Yes, but it’s damned exhausting because you don’t really know the person at all, and you have to do a lot of guess work. It’s all mental; all in your head. It’s fantasy because you craft all exchanges quite consciously. It’s a dream state, somehow.
Is it fantasy because you give well thought out replies? Or is it just the convenience of not spilling silly things out of your mouth that you can’t take back when you are speaking to a ‘real’ person?
For me, it would be the first. Some of my replies are spontaneous, like this one. I always just instantly respond to posts in OM’s blog, which is funny now that I think of it (I just blogged about this topic). After I posted this comment above I thought: there is a certain, basic criteria I have in my mind to create a real relationship – spontaneous dialogue, sight and or sound, and some sort of shared physical space. I guess in that respect, I am limiting my imagination for what can be achieved. I once fell in love through virtual words, after all. We knew each other physically, but it was through his written word that I actually came to love him…for his mind.

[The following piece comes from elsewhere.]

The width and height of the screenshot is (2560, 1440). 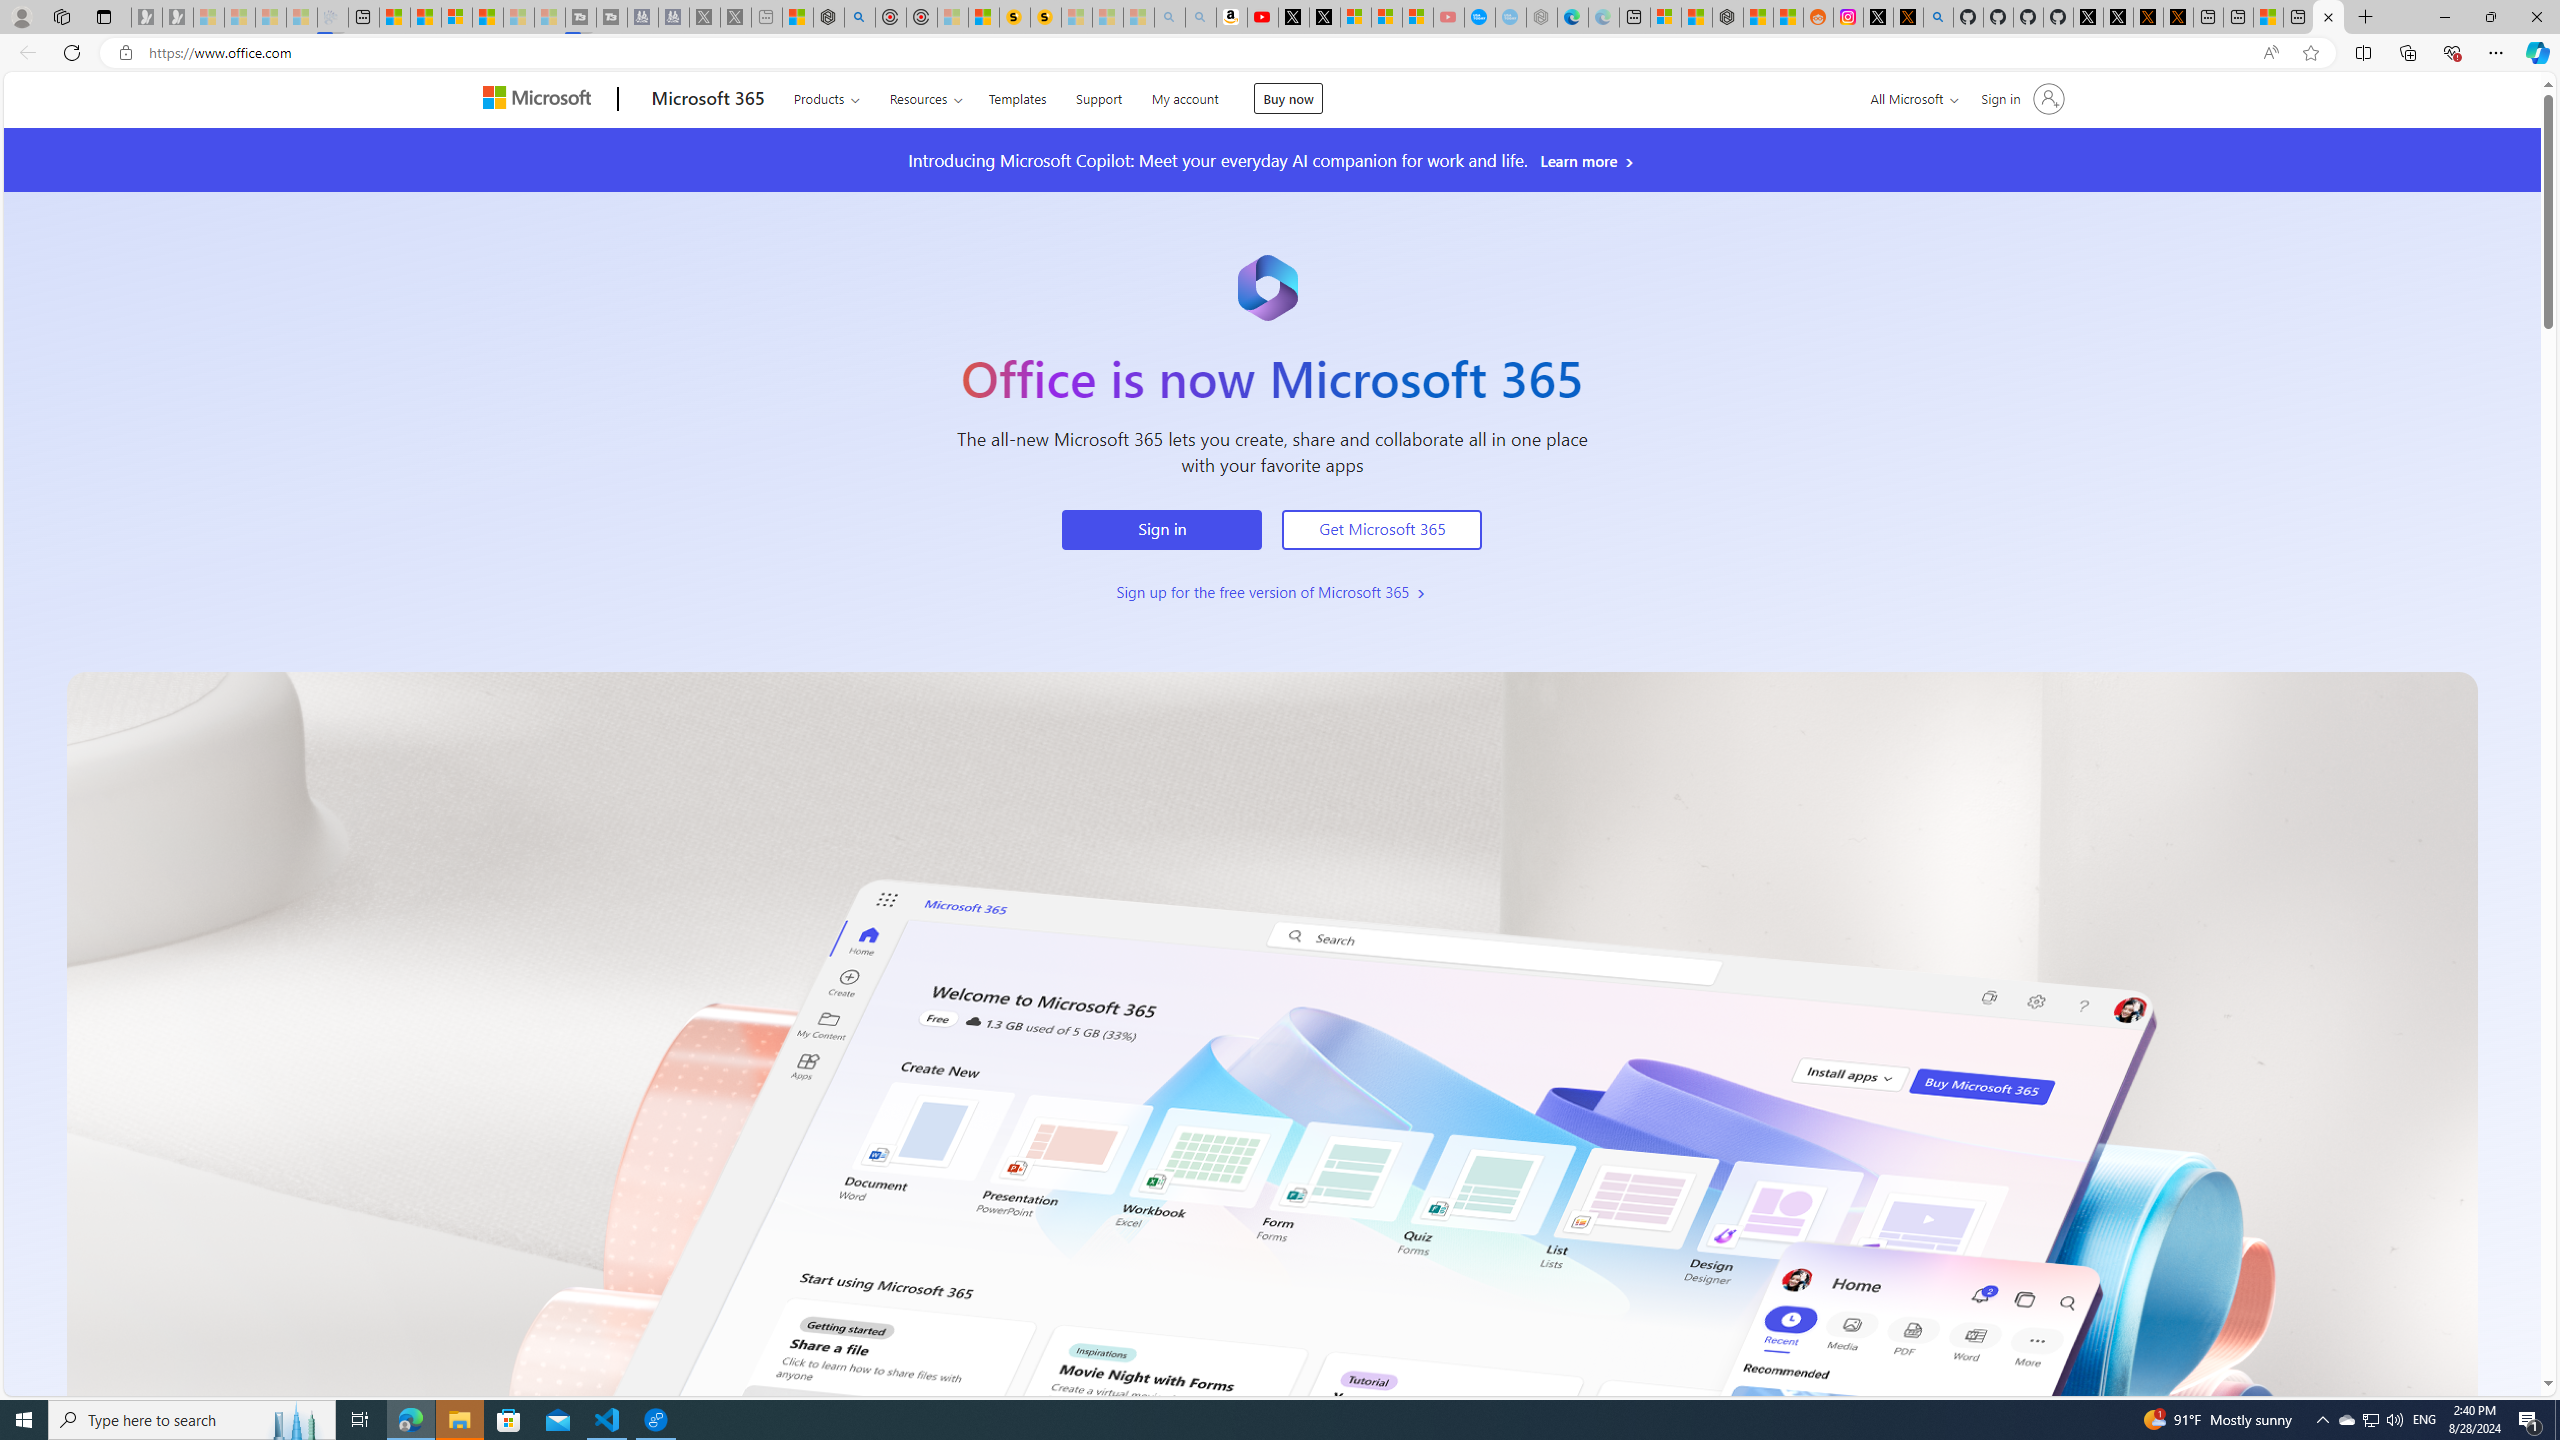 What do you see at coordinates (766, 17) in the screenshot?
I see `New tab - Sleeping` at bounding box center [766, 17].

It made me think back – I remember feeling that I was really inside his mind. Through online conversations and a variety of mediums, we turned our minds inside out for each other. We discussed the things that might have been otherwise distracted by physicality.
I love old, romantic books such as Pride and Prejudice for the detailed art of letter writing. Living even a town away was quite a jaunt in those days, and writing letters was a necessity in communicating with loved ones. Granted, they often knew each other so it’s different, but my point is that they had to express so many emotions in written words alone, and those words encapsulated highly concentrated feeling that swirled through their minds, poured onto a page through a feather quill pen and were sealed with blood red wax.
I’ve been blogging for nearly two years, and it’s been a mind fuck in many ways. I started off preferring to blog alone, almost talking to myself in a sort of solidified, verbal fashion with the extra thrill that someone might actually read it. And then, people started reading. And then, I started reading them.
I’ve never taken any of these interactions very seriously. We connect through little comments on a random topic or story. Sometimes they’re in jest and sometimes in all seriousness, but either way, these comments and responding posts are built upon one another to form some sort of relationship – one that is constantly shifting with the ever-flow of new bloggers or one blogger topping another’s blatant honesty. I see written evolution occurring even within this tiny timespan of my own blogging experience.
If I could capture how meaningful these relationship can be in any one post, I would chose rarasour’s collage of past posts and blogging adventures. I realize that she finds meaning in the relationships she’s built with people online – people she’s never laid eyes on.
I think a lot about how online social media is affecting our collective psyche. And I think about how people who don’t blog sometimes say to me, “Yeah I don’t feel the need to validate myself by getting approval from other people I don’t even know.”
But then I think, is it all validation? Obviously not. I think bloggers are those people that have something a little extra to say to the world at large and want to say it instantly. They have something to share about their interpretation of life, and maybe they’re a bit fidgety banging around in their own minds with their strange stories and ideas; thoughts that perhaps go un-greeted in the physical realm. People who write online have a will and a love of sharing life through the contrived word. Through that, they certainly and most inevitably develop real and lasting bonds with each other.
I haven’t done it, but I have no doubt others have. I see it right there on their page.
The blogging world kind of fascinates me.
Ok, back to zoning out to fashiontv.